- _Saved data entries_
§
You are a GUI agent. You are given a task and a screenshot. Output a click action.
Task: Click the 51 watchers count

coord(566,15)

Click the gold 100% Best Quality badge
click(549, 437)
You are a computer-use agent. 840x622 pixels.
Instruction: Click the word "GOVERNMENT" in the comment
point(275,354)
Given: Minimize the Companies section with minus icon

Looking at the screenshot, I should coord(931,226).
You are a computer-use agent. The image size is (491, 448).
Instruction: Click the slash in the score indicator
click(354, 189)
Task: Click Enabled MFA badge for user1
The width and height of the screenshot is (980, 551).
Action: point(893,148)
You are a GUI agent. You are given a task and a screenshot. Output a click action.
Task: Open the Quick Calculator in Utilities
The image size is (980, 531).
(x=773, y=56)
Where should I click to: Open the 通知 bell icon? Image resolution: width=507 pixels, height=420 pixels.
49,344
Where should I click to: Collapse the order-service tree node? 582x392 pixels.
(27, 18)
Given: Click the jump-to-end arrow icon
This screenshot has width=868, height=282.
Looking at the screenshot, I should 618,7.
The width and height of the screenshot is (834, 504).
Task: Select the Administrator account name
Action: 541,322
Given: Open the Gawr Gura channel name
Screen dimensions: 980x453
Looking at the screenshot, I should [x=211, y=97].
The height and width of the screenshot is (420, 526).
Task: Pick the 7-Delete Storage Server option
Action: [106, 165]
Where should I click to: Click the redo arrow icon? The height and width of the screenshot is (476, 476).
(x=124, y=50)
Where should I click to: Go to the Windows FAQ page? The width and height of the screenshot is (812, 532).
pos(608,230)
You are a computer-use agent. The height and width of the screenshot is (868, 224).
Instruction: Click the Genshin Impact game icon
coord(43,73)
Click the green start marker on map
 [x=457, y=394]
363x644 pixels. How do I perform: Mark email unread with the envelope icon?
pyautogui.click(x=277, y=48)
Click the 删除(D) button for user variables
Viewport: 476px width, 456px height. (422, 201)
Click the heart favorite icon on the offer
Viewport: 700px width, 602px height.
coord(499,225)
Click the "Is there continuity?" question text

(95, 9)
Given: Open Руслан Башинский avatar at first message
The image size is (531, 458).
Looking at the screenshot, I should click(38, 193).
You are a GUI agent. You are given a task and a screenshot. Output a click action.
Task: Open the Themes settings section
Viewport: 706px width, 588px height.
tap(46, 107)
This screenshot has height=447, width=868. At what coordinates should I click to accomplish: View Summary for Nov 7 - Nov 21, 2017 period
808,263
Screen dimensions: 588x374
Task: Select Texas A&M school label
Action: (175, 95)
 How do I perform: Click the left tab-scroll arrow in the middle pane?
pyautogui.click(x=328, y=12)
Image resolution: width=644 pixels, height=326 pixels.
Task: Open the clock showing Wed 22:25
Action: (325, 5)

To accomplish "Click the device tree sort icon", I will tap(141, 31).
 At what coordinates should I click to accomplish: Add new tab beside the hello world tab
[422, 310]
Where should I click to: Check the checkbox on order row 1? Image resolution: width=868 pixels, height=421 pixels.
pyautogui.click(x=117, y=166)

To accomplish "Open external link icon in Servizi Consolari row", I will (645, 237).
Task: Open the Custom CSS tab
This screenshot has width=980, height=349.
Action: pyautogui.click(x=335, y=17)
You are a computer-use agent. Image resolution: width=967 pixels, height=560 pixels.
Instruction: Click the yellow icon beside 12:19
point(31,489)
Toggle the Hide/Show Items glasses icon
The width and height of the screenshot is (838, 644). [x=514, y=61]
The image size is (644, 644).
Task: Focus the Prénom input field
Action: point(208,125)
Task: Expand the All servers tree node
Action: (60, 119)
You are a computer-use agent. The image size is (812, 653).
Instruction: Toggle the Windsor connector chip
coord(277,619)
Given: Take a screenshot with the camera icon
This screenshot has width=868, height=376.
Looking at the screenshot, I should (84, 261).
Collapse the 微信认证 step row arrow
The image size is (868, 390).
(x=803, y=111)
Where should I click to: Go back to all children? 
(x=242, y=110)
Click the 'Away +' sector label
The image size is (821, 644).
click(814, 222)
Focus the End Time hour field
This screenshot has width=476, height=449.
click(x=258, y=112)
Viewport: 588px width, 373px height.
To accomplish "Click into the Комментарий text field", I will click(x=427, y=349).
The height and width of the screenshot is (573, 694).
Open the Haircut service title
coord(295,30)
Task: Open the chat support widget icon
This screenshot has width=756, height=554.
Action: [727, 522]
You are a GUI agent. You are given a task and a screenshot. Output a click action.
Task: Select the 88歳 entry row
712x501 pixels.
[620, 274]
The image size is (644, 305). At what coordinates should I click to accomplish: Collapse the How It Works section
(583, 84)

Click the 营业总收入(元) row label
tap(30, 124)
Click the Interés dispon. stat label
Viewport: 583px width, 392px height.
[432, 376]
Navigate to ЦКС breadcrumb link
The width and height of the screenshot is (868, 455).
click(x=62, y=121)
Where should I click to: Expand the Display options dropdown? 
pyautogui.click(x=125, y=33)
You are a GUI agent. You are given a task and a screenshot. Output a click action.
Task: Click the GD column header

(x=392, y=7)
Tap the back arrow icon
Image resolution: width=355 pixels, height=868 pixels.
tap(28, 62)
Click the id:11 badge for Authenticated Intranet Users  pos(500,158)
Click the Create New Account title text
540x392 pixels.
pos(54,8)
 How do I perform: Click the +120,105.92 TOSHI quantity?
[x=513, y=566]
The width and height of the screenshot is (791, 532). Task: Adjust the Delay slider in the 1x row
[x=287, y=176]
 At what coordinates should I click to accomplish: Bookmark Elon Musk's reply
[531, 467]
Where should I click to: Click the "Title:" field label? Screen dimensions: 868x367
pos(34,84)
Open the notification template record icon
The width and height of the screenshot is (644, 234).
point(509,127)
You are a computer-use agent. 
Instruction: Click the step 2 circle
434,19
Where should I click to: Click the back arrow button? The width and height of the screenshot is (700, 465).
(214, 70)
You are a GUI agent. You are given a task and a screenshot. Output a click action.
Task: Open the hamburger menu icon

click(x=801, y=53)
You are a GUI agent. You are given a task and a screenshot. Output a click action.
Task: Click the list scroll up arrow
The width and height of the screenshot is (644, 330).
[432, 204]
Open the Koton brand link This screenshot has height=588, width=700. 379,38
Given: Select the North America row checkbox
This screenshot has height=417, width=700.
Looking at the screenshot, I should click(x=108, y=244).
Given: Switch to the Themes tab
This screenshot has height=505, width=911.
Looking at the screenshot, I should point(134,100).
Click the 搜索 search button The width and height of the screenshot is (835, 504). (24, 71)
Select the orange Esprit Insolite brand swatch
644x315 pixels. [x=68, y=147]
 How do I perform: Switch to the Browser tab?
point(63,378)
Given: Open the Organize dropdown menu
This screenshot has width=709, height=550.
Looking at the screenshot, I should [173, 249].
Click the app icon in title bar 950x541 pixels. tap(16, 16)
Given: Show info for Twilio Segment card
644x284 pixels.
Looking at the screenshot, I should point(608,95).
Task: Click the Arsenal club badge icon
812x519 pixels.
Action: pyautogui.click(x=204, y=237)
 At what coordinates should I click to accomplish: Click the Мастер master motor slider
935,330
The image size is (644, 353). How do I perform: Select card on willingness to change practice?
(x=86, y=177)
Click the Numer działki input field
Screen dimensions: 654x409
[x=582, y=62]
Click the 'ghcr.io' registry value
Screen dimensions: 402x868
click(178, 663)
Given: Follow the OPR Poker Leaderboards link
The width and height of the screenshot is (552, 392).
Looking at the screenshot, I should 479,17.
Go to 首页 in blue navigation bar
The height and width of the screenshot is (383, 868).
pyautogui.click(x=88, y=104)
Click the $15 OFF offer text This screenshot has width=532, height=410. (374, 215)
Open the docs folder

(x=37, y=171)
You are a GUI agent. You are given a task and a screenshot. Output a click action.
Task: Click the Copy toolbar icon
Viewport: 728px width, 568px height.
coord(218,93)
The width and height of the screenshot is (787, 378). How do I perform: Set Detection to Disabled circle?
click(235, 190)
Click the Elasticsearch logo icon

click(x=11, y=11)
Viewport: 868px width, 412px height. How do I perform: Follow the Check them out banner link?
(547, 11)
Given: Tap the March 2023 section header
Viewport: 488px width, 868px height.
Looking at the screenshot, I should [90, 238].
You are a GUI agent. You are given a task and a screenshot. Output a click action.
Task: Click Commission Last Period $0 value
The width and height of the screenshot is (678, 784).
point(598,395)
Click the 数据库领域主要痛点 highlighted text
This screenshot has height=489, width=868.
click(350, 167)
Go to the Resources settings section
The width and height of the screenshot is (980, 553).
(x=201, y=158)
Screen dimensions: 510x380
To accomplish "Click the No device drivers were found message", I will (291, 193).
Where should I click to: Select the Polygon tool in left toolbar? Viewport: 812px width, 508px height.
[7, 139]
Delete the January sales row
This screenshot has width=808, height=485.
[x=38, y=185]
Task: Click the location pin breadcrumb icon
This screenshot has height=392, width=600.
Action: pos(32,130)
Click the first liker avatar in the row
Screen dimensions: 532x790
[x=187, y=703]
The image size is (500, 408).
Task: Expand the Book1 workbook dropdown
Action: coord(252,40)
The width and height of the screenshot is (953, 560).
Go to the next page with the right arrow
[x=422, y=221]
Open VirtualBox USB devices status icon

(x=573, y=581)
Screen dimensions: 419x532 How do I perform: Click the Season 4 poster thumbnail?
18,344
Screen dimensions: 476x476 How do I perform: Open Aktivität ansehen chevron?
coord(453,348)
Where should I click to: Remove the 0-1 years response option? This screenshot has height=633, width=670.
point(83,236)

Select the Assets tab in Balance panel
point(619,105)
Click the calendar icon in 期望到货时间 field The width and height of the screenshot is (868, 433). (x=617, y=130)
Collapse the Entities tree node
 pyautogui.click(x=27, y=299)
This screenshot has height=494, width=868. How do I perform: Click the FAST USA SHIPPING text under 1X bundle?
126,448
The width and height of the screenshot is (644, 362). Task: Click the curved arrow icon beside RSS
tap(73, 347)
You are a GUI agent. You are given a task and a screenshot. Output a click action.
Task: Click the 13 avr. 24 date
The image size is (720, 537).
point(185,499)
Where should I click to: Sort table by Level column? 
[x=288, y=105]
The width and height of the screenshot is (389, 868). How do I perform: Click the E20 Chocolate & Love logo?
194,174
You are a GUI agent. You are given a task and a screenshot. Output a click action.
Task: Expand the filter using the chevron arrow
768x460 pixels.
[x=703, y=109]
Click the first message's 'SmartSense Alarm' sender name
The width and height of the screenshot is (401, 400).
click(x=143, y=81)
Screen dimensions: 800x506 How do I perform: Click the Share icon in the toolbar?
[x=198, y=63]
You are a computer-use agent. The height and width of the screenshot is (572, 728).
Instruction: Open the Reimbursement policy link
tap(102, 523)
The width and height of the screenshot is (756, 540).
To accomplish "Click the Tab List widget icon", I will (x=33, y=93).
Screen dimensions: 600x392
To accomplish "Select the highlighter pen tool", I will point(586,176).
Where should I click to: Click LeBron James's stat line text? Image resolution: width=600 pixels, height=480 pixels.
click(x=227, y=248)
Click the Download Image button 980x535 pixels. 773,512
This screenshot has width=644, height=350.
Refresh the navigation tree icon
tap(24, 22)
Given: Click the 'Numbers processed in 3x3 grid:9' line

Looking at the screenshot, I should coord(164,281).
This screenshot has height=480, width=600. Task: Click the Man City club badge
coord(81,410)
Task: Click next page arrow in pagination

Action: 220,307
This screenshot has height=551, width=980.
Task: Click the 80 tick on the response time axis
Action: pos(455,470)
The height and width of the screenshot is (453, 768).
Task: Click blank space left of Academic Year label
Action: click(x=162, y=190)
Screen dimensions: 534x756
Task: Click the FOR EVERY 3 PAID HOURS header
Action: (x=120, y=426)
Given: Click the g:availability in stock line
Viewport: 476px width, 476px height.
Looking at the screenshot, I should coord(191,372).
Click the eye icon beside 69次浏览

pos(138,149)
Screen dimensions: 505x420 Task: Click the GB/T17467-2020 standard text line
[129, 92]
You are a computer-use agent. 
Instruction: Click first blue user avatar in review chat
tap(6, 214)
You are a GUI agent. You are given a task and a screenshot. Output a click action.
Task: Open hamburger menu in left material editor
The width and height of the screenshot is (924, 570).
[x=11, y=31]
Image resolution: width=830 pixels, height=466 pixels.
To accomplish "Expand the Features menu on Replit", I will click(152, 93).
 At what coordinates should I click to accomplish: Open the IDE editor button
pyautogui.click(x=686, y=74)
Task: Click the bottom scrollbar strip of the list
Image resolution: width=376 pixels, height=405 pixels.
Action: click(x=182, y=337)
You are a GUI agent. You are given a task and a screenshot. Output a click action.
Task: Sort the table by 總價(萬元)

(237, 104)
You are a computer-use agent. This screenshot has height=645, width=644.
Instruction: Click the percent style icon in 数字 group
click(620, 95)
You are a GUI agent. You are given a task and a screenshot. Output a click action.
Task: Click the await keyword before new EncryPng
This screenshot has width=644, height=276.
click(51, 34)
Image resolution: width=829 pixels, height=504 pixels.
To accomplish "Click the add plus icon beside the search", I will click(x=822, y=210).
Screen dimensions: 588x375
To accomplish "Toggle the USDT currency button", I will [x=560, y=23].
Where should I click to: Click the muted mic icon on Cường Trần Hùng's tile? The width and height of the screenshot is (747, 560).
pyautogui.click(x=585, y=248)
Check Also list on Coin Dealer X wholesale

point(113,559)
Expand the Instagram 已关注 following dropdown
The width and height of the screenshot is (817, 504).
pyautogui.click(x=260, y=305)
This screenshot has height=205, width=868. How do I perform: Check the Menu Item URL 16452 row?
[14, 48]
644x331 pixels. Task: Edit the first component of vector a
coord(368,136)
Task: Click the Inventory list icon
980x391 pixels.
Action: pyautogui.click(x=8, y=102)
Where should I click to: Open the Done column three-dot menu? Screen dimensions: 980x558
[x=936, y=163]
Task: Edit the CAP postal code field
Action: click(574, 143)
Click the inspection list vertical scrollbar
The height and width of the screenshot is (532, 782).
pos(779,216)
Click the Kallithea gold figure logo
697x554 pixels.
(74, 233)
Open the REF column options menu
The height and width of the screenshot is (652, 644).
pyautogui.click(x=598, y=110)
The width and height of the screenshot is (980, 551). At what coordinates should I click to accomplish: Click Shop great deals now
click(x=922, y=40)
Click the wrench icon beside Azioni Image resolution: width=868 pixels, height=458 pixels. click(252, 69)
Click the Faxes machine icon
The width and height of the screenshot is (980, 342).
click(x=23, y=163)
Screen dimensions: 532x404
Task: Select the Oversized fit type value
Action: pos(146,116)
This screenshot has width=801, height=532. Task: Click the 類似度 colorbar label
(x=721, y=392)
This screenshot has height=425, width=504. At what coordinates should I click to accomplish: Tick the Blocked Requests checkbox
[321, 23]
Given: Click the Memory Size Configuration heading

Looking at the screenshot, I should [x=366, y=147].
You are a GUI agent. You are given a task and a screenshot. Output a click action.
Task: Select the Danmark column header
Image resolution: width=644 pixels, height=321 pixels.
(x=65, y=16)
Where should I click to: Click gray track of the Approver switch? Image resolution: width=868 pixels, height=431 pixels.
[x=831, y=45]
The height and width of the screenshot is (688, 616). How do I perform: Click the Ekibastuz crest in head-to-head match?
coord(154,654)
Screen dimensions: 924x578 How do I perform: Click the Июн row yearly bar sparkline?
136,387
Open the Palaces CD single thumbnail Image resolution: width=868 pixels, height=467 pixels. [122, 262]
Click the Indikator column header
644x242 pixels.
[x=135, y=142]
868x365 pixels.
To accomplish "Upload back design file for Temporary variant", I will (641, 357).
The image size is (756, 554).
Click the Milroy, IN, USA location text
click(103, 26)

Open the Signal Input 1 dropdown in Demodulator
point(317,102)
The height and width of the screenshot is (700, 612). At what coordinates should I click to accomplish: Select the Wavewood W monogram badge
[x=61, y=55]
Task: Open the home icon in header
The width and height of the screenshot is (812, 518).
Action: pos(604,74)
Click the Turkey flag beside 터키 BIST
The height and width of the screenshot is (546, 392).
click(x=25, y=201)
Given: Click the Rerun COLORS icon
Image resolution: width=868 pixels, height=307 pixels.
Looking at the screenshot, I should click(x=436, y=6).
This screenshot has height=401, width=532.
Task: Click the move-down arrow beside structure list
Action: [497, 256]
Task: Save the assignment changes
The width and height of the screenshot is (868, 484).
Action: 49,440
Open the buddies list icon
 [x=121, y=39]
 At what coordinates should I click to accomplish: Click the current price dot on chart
§
- _Exercise description_
Every line from the one that contains "The image size is (756, 554)." down to and including the last line of the records above must be set down exactly, with nothing else.

- _Answer space_
The image size is (756, 554).
Click the Milroy, IN, USA location text
click(103, 26)

Open the Signal Input 1 dropdown in Demodulator
point(317,102)
The height and width of the screenshot is (700, 612). At what coordinates should I click to accomplish: Select the Wavewood W monogram badge
[x=61, y=55]
Task: Open the home icon in header
The width and height of the screenshot is (812, 518).
Action: pos(604,74)
Click the Turkey flag beside 터키 BIST
The height and width of the screenshot is (546, 392).
click(x=25, y=201)
Given: Click the Rerun COLORS icon
Image resolution: width=868 pixels, height=307 pixels.
Looking at the screenshot, I should click(x=436, y=6).
This screenshot has height=401, width=532.
Task: Click the move-down arrow beside structure list
Action: [497, 256]
Task: Save the assignment changes
The width and height of the screenshot is (868, 484).
Action: 49,440
Open the buddies list icon
 [x=121, y=39]
 At what coordinates should I click to accomplish: Click the current price dot on chart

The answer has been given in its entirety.